Approximately 2 months ago Liberal leader Michael Ignatieff decided he could no longer support the decision that was taken in the 2007 budget. He abruptly announced that if the Government did not rescind the legislation and put the tax rate back up to 18% he would vote against the upcoming budget which would result in an election. He has maintained that position ever since and has solicited the support of the Bloc Quebecois. Jack Layton and the NDP have not confirmed that they will support Ignatieff, but their Deputy Leader, Thomas Mulcair, does support Ignatieff's position.
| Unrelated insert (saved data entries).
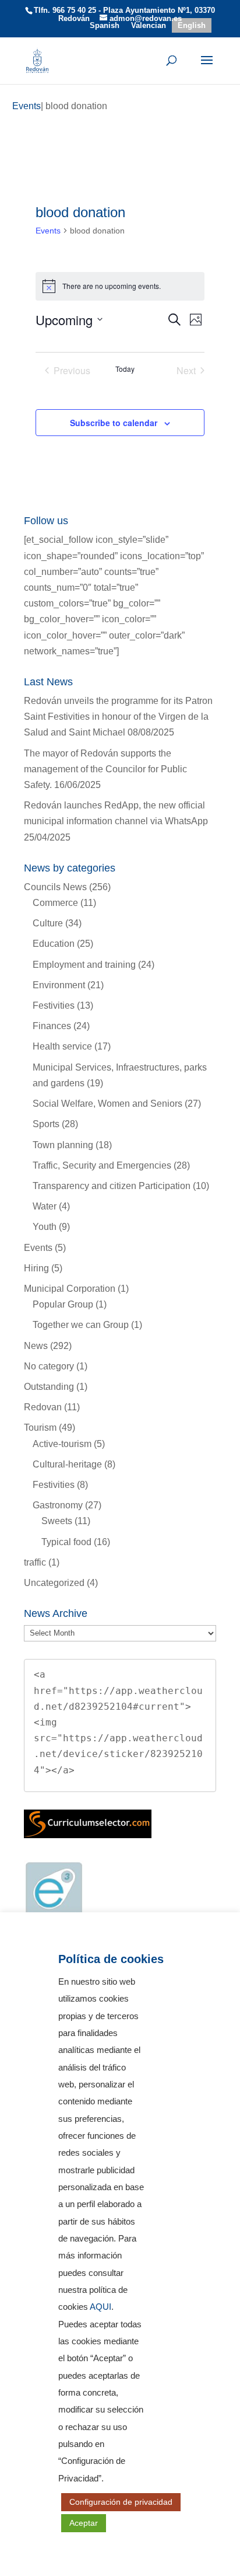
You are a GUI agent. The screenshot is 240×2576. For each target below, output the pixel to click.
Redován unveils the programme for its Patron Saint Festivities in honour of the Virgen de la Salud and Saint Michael (118, 716)
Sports (46, 1124)
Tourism (40, 1427)
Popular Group (63, 1304)
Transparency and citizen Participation (111, 1186)
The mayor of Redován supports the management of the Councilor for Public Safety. (105, 769)
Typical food (66, 1542)
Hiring (36, 1268)
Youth (45, 1227)
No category (49, 1366)
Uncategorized (54, 1583)
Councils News (55, 887)
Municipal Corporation (69, 1289)
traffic (35, 1562)
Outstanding (49, 1387)
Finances (52, 1026)
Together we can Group (81, 1325)
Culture (48, 923)
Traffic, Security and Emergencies (102, 1165)
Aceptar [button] (83, 2523)
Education (54, 944)
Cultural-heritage (67, 1464)
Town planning (63, 1145)
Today (125, 369)
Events (48, 230)
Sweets (56, 1521)
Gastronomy (58, 1505)
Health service (62, 1046)
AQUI (100, 2307)
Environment (59, 985)
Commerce (55, 903)
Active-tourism (62, 1444)
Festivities (54, 1005)
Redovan (43, 1407)
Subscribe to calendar (113, 422)
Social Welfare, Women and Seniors (107, 1104)
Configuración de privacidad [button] (120, 2502)
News (36, 1346)
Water (45, 1206)
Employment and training (84, 965)
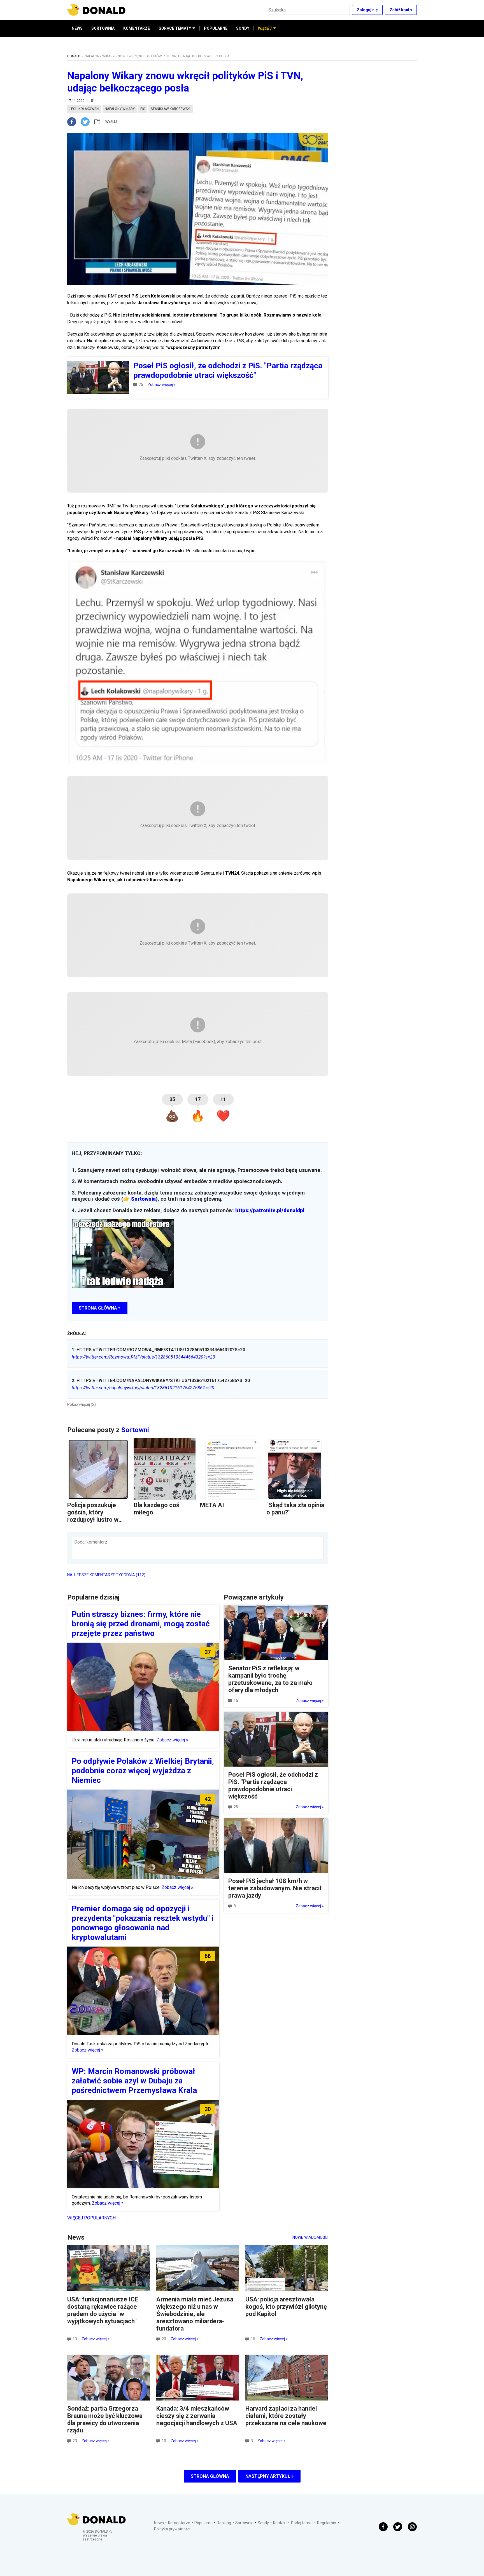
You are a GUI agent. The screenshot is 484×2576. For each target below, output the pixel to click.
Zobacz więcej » (162, 385)
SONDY (242, 28)
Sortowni (135, 1430)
So, without even reading the budget, two of the three opposition leaders have stated they will defeat the government if we don't raise taxes. Here we are in a fragile economy, trying to create jobs and recover the economy, and we have two parties insisting we raise taxes for those businesses that create jobs and invest in our economy. This is the kind of challenges our minority government faces each and every day.
Canada is the envy of the world because of how we are recovering from the recession. Our stimulus funding created 400,000 jobs; Tim Hortons returned their corporate headquarters to Canada because of our lower corporate tax rates; The Wall Street Journal is lauding our low corporate tax rates; and more and more investors and businesses are looking at setting up in Canada because they know by January 1, 2012 we will have the lowest tax rate of all G8 countries. Canada would lose all credibility on the world stage if we now reversed our position and raised taxes.
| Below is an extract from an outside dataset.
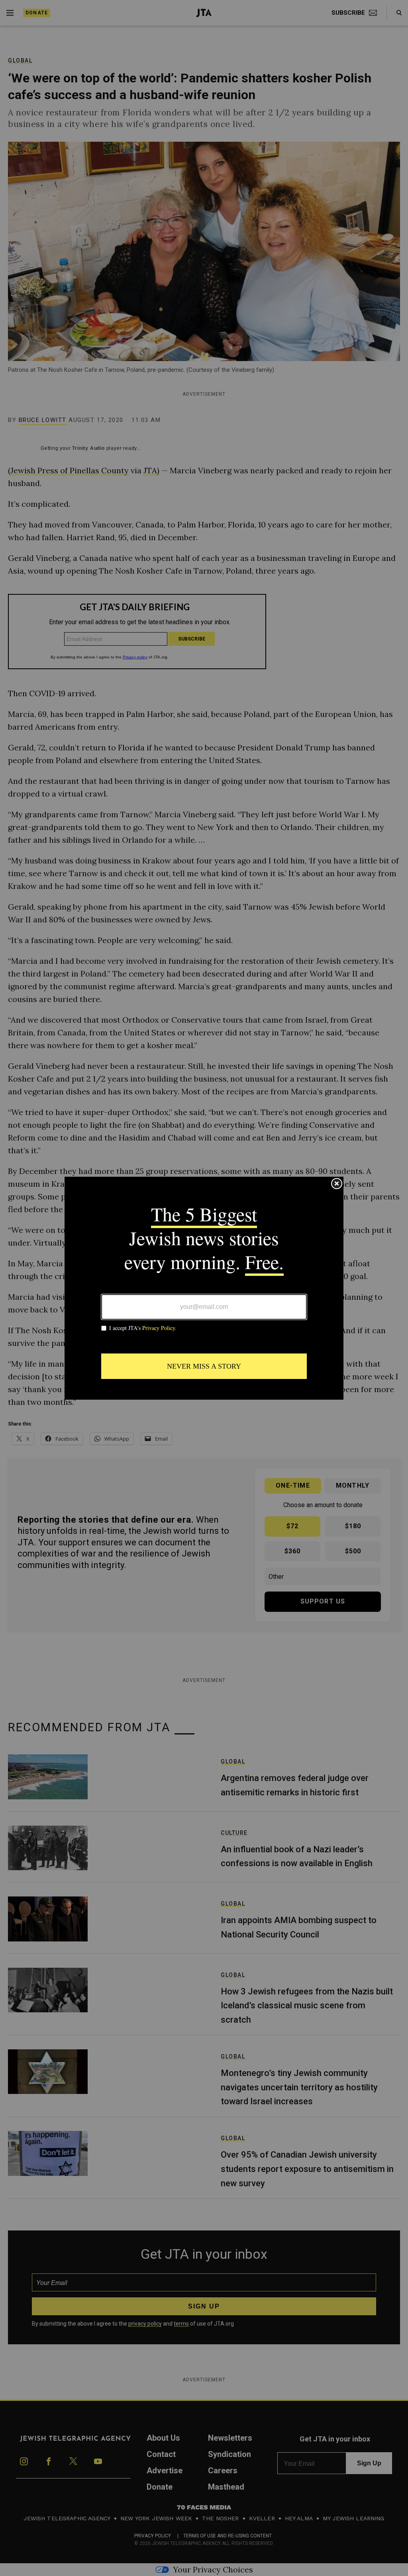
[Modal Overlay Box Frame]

Mr. Ignatieff claims we need to increase corporate taxes to help pay down the deficit. He does not realize that by lowering taxes and encouraging business to grow and hire additional employees, government revenues actually increase. After the 1.5% reductions of 2008 and 2009, during the worst part of the global recession, Canadian corporate tax revenue held steady. Corporations react to lower taxes the same way as individuals do. If individuals have more money in their pockets as a result of paying less tax, they do one of two things. They either spend it or invest it. Corporations are no different. In either case lower taxes grow the economy, create additional employment and increase government revenue.